3. The Promised Land
Obviously the lack of grassroots governance institutions was becoming more and
more of a problem as the level of political awareness and literacy was increasing and the
centralised trickle down type of development was coming apart at the seams. There was a
need to provide a third tier of democratic institutions to take some of the pressure of
accountability off the shoulders of the state and central governments. Consequently the
pressure building up within the mainstream parties and from various mass organisations
and NGOs finally led to the passing of the 73rd Constitutional Amendment in 1992
making Panchayati Raj mandatory. As a result of a concerted campaign conducted by the
National Front for Tribal Self-Rule the Scheduled Tribal Areas were excluded from the
purview of these amendments. Article 243M (4) (2) of Part IX of the Constitution
envisages that "Parliament may by law extend the Provisions of this part to the Scheduled
Areas..... subject to such exceptions and modifications as may be specified in such a law".
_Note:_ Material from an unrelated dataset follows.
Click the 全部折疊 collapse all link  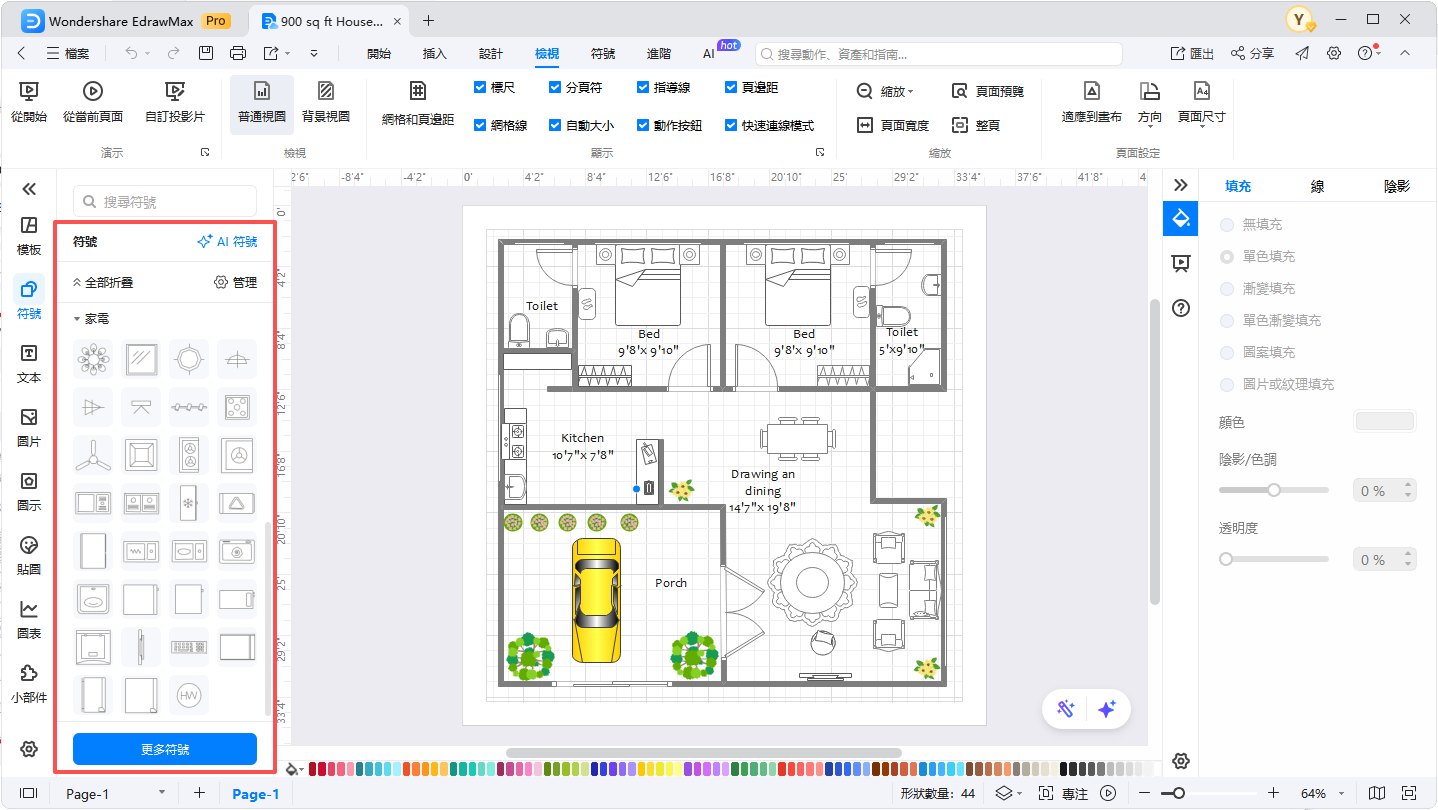click(103, 283)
Thus this was the first time that a central law had not been automatically extended to the
Scheduled Areas. It was also stated that such a law enacted by Parliament would not
amount to an amendment of the Constitution and could thus be passed by a simple
majority. Provision for this special law was made keeping in mind the failure of the
Governors to implement the enabling provisions of the Fifth Schedule.
There was, however, no enthusiasm shown by the central government to pass this
special act and extend the provisions of the 73rd amendment to the scheduled areas.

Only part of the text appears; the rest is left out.